Левушка захихикал и сказал:
– Влюбленный Мордехай. Похоже, что это серьезно.
– Еще как, – сказал Давид. – Особенно, если учесть, что он влюбился в нашу Ольгу.
– Вот это да, – сказал Левушка. – Боюсь, что ей теперь не позавидуешь. Ты бы с ним все-таки поосторожней, Дав.
– Вообще-то я его знаю двадцать пять лет. В один садик ходили.
– Ну и что? – сказал Левушка. – А что если он особенно опасен в брачный период?.. Ты представляешь? Да он тут все сметет, к чертовой матери.
– Двадцать пять лет, – повторил Давид.
– Ну, смотри сам, – сказал Левушка, исчезая в толпе и через минуту вновь появляясь, держа что-то под топорщившимся пиджаком.
– Вот, – сказал он, ставя на подоконник пол-литровую банку, два стаканчика и небольшой кусочек черного хлеба. – Между прочим, это все наше.

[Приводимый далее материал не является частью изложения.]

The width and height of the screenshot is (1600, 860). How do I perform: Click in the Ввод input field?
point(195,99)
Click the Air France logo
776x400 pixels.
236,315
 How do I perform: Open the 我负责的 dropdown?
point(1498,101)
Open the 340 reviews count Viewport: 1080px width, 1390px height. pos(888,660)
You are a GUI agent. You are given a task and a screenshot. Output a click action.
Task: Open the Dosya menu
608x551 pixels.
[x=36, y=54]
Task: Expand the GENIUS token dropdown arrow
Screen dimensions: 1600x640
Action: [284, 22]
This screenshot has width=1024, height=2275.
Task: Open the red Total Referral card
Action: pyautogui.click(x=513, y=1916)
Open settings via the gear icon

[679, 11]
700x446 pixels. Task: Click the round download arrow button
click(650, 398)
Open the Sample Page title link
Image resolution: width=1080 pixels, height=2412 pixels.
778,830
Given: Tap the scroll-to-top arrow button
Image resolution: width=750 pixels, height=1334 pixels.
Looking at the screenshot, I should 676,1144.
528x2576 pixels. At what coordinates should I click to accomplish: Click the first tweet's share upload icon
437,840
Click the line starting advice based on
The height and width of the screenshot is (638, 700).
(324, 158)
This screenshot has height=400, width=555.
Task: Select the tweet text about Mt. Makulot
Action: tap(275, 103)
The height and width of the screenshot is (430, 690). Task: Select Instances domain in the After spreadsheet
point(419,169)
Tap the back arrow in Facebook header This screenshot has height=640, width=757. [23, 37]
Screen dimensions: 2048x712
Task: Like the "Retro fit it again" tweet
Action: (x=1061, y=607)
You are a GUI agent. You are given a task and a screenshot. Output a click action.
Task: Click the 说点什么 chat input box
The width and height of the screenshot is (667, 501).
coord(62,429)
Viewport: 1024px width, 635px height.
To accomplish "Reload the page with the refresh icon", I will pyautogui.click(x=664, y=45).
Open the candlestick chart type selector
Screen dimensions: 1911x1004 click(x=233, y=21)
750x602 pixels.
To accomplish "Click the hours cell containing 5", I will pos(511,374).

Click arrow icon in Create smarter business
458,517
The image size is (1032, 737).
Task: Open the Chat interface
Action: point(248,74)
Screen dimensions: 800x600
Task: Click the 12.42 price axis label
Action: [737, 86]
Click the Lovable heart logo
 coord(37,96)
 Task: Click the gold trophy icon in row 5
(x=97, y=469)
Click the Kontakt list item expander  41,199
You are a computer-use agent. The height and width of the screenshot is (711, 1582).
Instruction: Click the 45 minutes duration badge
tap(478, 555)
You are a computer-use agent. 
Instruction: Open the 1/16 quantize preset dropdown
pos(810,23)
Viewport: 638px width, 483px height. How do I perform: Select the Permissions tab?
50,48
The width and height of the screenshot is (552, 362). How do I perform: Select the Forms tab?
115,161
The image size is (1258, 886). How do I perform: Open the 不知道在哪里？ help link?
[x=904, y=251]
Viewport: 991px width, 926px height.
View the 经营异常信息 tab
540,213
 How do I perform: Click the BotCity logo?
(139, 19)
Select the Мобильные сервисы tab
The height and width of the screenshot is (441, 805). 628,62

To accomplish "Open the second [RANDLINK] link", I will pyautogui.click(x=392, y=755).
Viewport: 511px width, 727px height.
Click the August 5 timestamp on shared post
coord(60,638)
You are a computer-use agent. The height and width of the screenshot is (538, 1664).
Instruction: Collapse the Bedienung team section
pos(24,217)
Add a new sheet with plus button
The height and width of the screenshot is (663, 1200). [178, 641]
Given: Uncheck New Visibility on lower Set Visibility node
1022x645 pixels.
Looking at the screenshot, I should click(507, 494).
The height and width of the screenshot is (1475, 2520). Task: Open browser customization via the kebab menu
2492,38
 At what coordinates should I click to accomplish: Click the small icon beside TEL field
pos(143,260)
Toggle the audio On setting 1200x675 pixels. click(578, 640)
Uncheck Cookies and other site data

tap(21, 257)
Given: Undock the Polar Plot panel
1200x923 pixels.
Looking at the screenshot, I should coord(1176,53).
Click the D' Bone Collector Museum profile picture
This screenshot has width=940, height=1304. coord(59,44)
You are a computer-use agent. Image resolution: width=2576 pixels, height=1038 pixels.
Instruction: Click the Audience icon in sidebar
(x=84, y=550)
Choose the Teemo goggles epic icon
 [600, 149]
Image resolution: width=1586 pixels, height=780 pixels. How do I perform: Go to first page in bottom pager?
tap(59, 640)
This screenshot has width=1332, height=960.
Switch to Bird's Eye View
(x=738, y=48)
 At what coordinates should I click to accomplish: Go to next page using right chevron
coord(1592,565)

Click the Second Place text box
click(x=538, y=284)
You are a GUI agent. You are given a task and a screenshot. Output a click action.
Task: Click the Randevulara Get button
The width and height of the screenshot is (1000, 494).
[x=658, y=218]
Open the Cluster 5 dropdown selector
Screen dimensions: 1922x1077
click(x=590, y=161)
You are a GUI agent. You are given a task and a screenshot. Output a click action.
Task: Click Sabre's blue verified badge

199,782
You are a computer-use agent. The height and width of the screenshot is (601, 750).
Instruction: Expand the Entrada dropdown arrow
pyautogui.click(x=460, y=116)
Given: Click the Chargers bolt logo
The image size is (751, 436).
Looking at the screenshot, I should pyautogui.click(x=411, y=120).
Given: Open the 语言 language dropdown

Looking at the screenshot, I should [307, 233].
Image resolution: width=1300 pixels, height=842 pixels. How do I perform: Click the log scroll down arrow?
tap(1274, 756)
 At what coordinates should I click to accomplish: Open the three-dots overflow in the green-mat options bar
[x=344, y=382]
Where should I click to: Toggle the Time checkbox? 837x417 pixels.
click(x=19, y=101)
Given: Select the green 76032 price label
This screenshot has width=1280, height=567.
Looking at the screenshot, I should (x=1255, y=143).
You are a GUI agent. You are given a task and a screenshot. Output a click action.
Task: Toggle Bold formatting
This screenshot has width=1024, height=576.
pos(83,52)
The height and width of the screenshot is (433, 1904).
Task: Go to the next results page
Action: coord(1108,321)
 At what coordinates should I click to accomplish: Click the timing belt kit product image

– Похоже, мы опять богаты, – сказал Давид, поворачиваясь спиной к галдящей толпе.
– А ты как думал?.. Кстати, в банке спирт. Правда, немного теплый, но я думаю, это ничего.
– Это определенно ничего, – сказал Левушка, разливая.
– Тогда поехали, – Давид взял в руку стаканчик. – Сам знаешь – за что.
– Буль-буль, – сказал Давид и выпил.
– Прошу закусить, – сказал Левушка.
– Про закусить не может быть и речи, – Давид принюхивался к запаху спирта. – Мне хочется сегодня не закусить, а нажраться, как последняя свинья. Так, чтобы потом не пускали на порог и долго вспоминали, какие подвиги ты совершил.
– Я с тобой – сказал Левушка.
– Тогда вперед, – Давид поднял свой стаканчик.
– Вперед, – сказал чей-то незнакомый голос, хотя, может быть, Давиду это только показалось.